The General Court’s assessment

The General Court concluded that the Commission had sufficient evidence to suspect a concerted practice relating to the exchange of information on (i) discounts obtained on the supply markets for certain everyday consumer products and (ii) prices for the sale of services to manufacturers of branded products. By contrast, the Court found that the Commission had insufficient evidence to justify inspections on alleged exchanges of information concerning the future commercial strategies of the dawn raided companies. In this respect, the Commission’s suspicions mainly stemmed from the fact that in 2016, a director of the Casino group had attended a meeting organized by Intermarché during which the latter presented its commercial priorities. However, as the General Court noted, the Casino director had attended the meeting in question as part of his functions within INCA, and not as a representative of Casino, meaning that it could not be established that Casino had “accepted” the disclosure of confidential information by Intermarché. Moreover, the information discussed during the meeting was general in nature and was “genuinely public” within the meaning of the Commission’s guidelines on horizontal cooperation agreements, as the attendees included over 400 suppliers, as well as journalists, and received coverage in specialized newspapers. The General Court thus concluded that the Commission could not validly form a suspicion of anticompetitive information exchange based on such information.

The General Court therefore upheld the claim on the violation of the right to the inviolability of the home as regards the second suspected infringement and annulled the inspection decisions relating to this part.
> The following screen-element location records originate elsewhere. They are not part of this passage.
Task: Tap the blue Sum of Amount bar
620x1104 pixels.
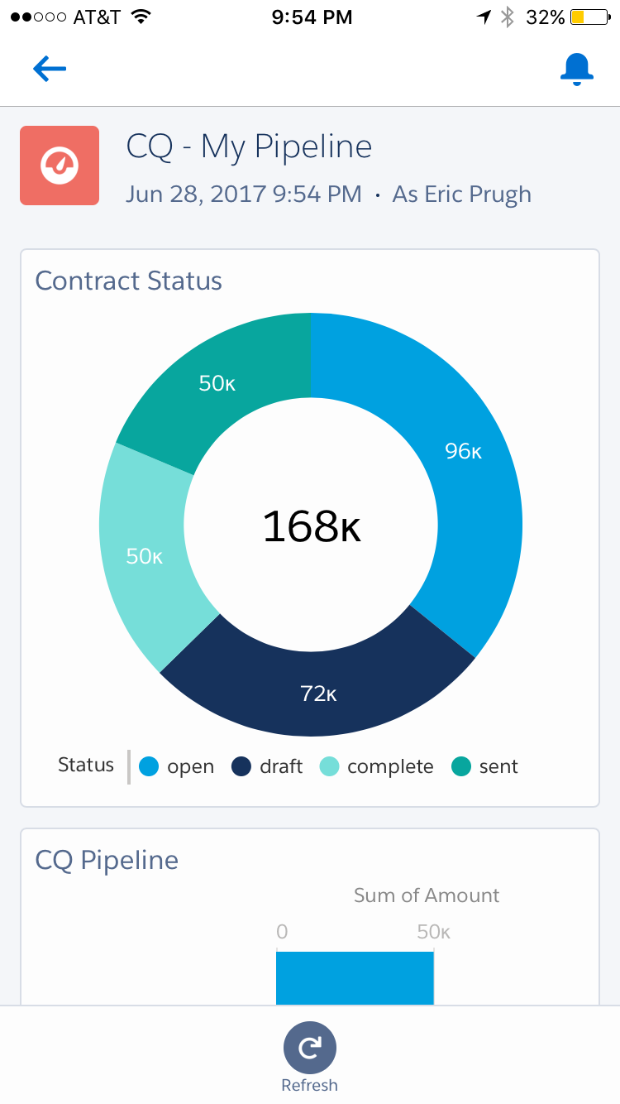Action: tap(354, 977)
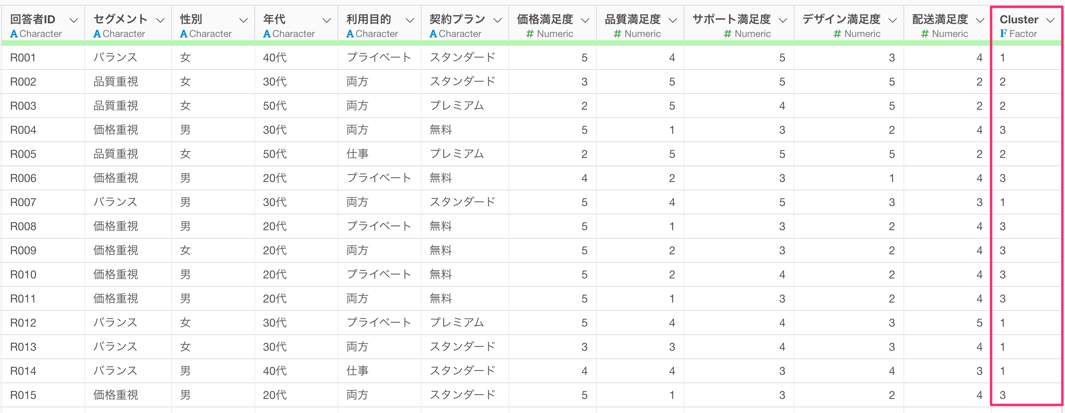1065x413 pixels.
Task: Open the 年代 column menu arrow
Action: point(327,20)
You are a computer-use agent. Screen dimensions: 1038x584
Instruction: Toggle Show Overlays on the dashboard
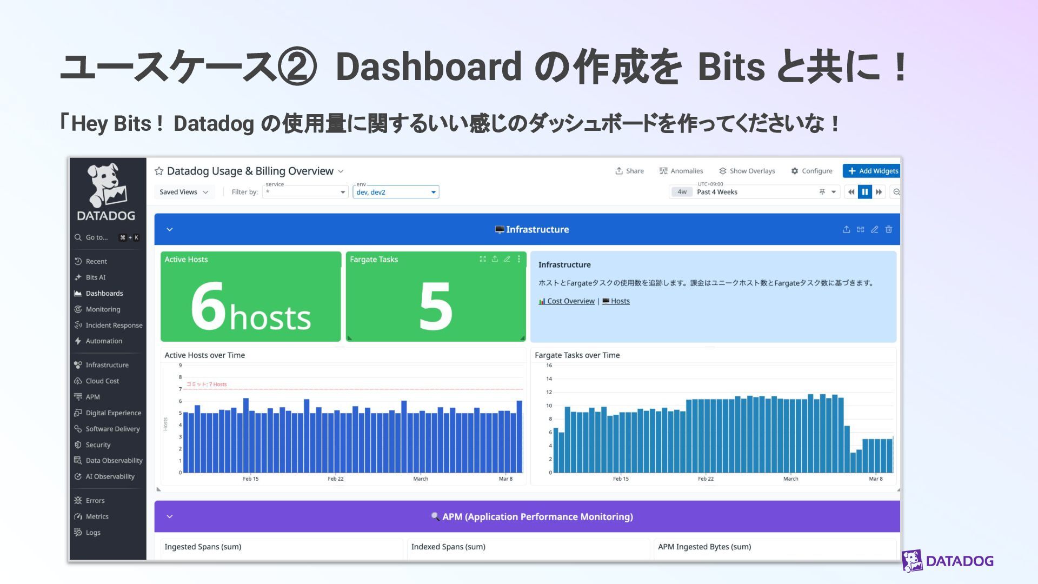[x=747, y=171]
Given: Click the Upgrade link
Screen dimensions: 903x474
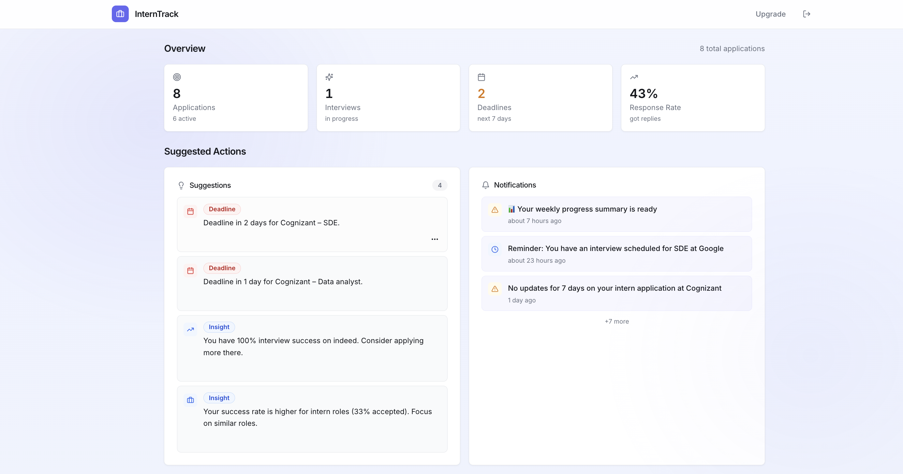Looking at the screenshot, I should point(770,14).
This could, in turn, impact the pending appeals filed by Casino and Intermarché against another Commission investigation regarding alleged information exchanges, which was initiated following the challenged 2017 dawn raids.

Interestingly, these partial annulment decisions arise in the context of increased scrutiny from French Courts on the legality of decisions authorizing competition authorities to carry out dawn raids. In two judgements issued on July 8, 2020 and October 7, 2020, respectively, the Paris Court of Appeals (i) annulled a 2014 search warrant authorizing the conduct of dawn raid on Whirlpool France’s premises, both due to a breach of the company’s right to an effective remedy and because the search warrant was largely based on illegally collected evidence,[2] and (ii) annulled a 2019 search warrant issued against Swarovski, ruling in particular that the evidence presented by the French Competition Authority (“FCA”) was weak and could not support sufficient presumptions of anticompetitive practices.[3]


[1]              Casino, Guichard-Perrachon and AMC v Commission (Cases T-249/17,) EU:T:2020:458; Intermarché Casino Achats v Commission (T-254/17), EU:T:2020:459; and Les Mousquetaires and ITM Entreprises v Commission (French retailers purchasing alliance) (T- 255/17), EU:T:2020:460.

[2]              Paris Court of Appeals, ruling of July 8, 2020, no. 19/16854.

[3]              Paris Court of Appeals, ruling of October 7, 2020, no. 19/12686.